YOUR INSTRUCTIONS:
Copy the lines below without any change, starting at the line that contains "Click the Task Manager title bar icon" and ending at the last line, and leave the pictures out of your copy.

## start INFORMATION SUPPLIED

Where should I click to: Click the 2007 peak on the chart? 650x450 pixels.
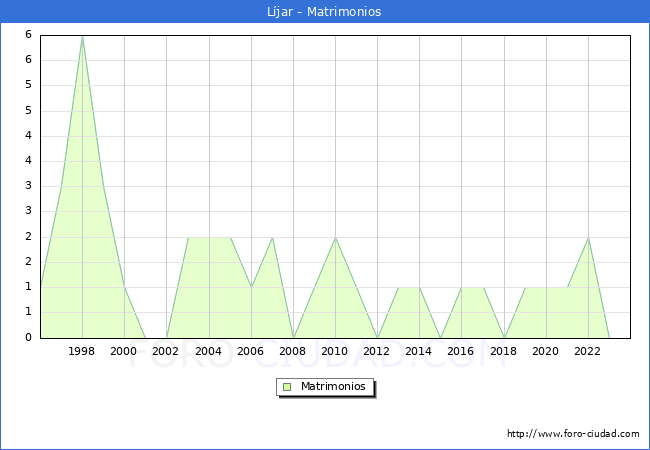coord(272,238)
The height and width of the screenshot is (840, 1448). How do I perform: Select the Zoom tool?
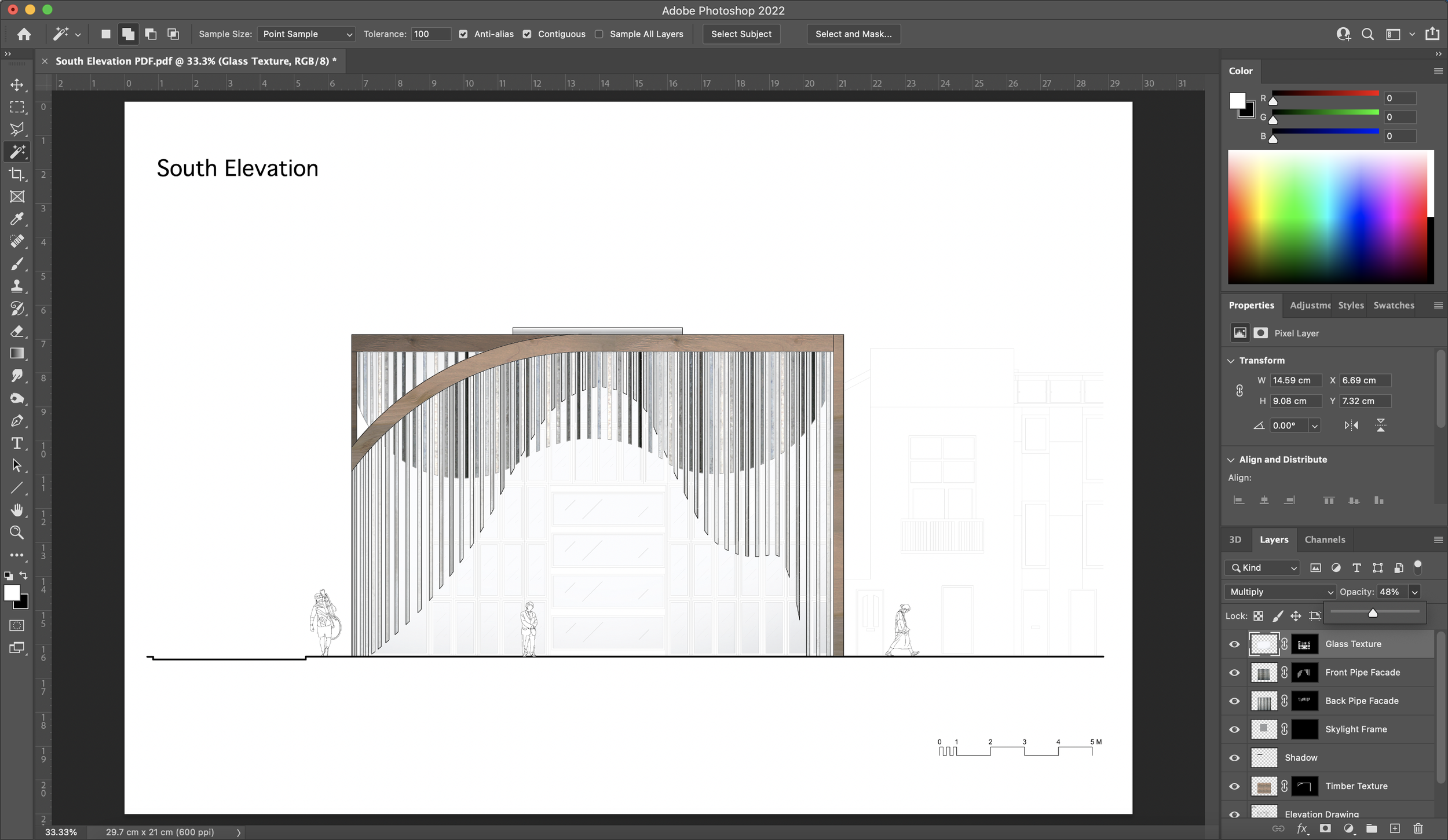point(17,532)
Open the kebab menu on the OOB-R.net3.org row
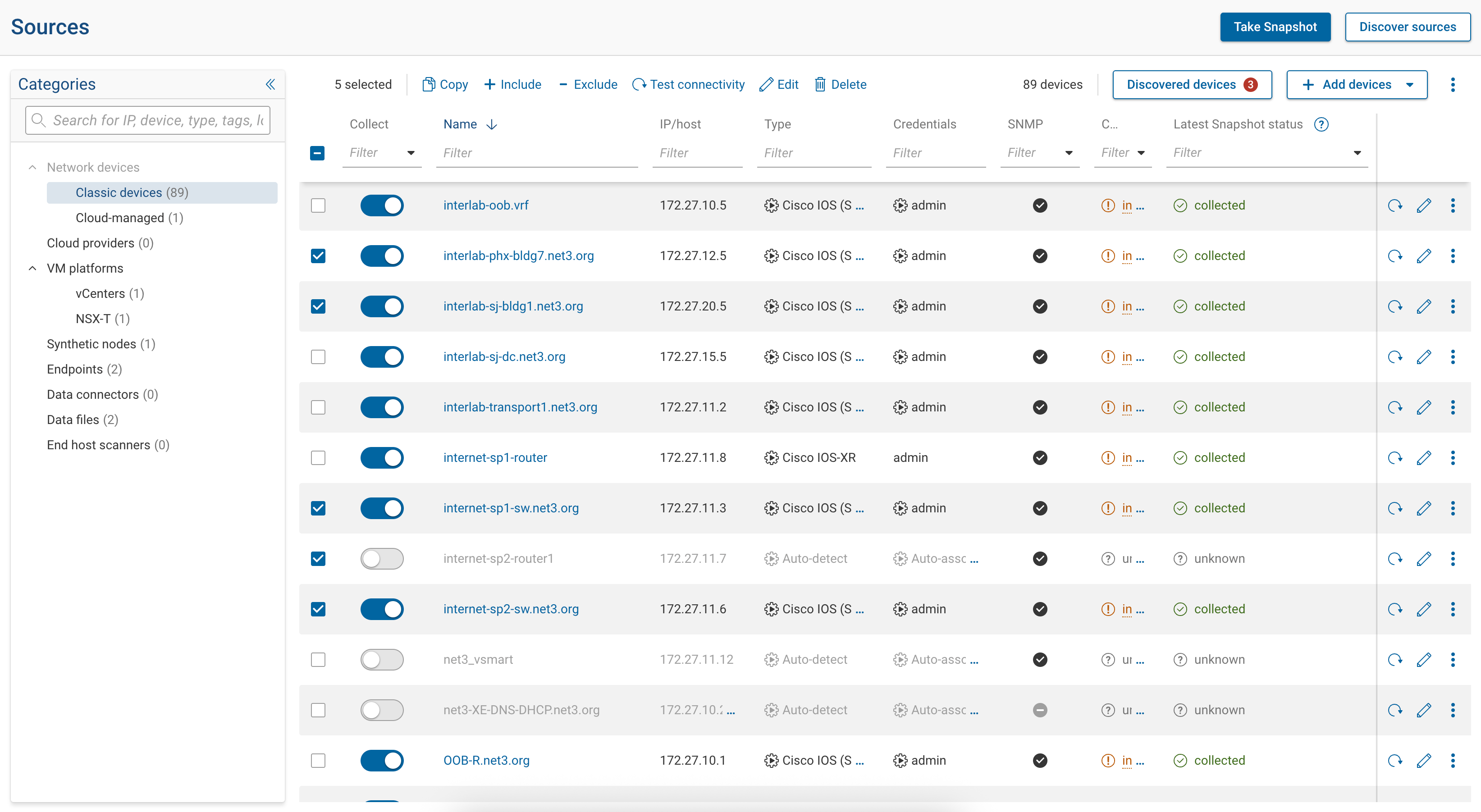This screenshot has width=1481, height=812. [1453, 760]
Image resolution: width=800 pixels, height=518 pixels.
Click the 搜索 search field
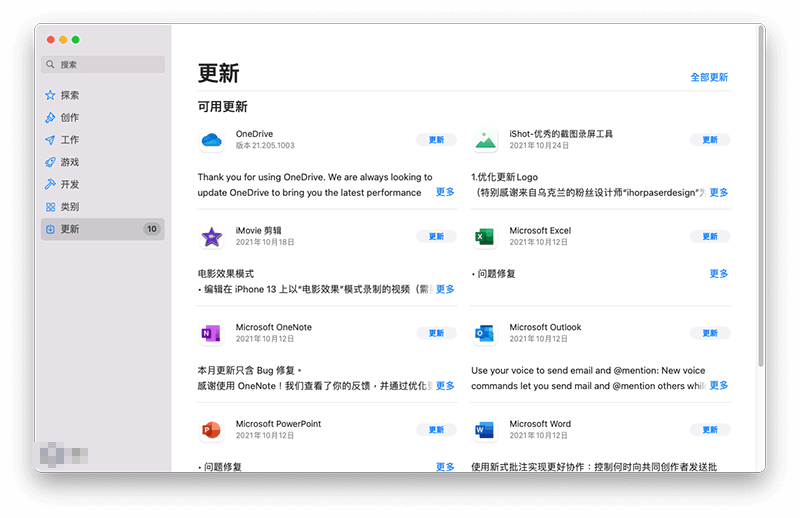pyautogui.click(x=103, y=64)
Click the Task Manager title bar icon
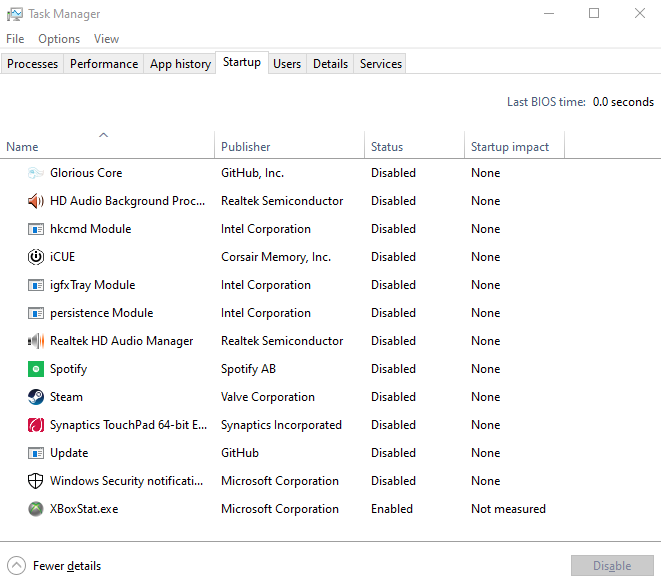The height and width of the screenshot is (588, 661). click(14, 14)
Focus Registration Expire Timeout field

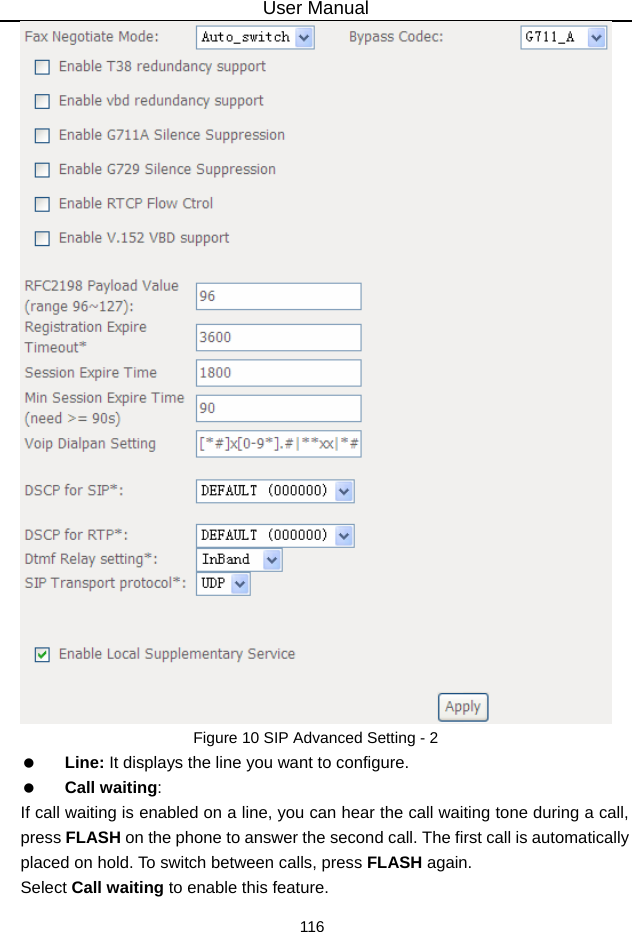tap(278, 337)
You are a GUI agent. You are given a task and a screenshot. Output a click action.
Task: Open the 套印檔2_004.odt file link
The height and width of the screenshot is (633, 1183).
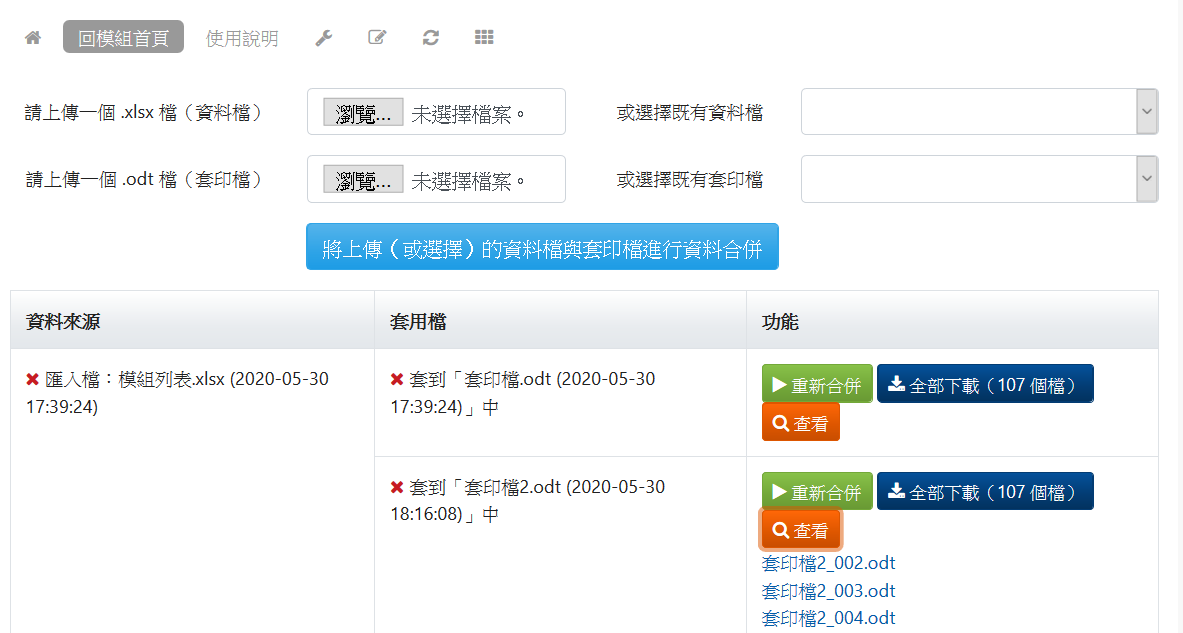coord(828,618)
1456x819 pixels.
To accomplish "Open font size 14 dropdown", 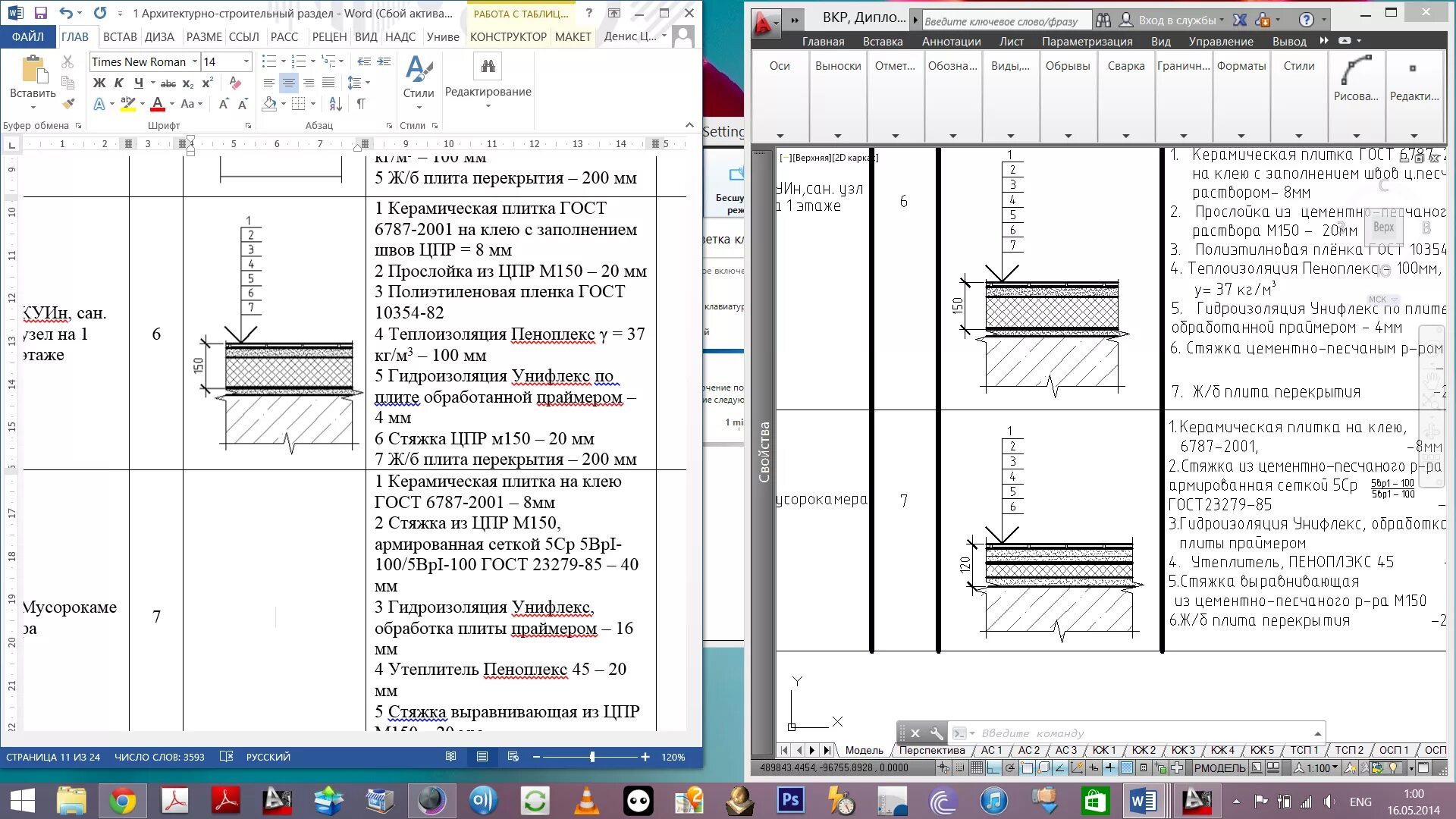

## end INFORMATION SUPPLIED

REPLY TO THE TASK:
Click the Task Manager title bar icon
The height and width of the screenshot is (588, 661). click(14, 14)
Focus Registration Expire Timeout field

tap(278, 337)
You are a GUI agent. You are given a task and a screenshot. Output a click action.
Task: Open the 套印檔2_004.odt file link
The height and width of the screenshot is (633, 1183).
coord(828,618)
1456x819 pixels.
To accomplish "Open font size 14 dropdown", 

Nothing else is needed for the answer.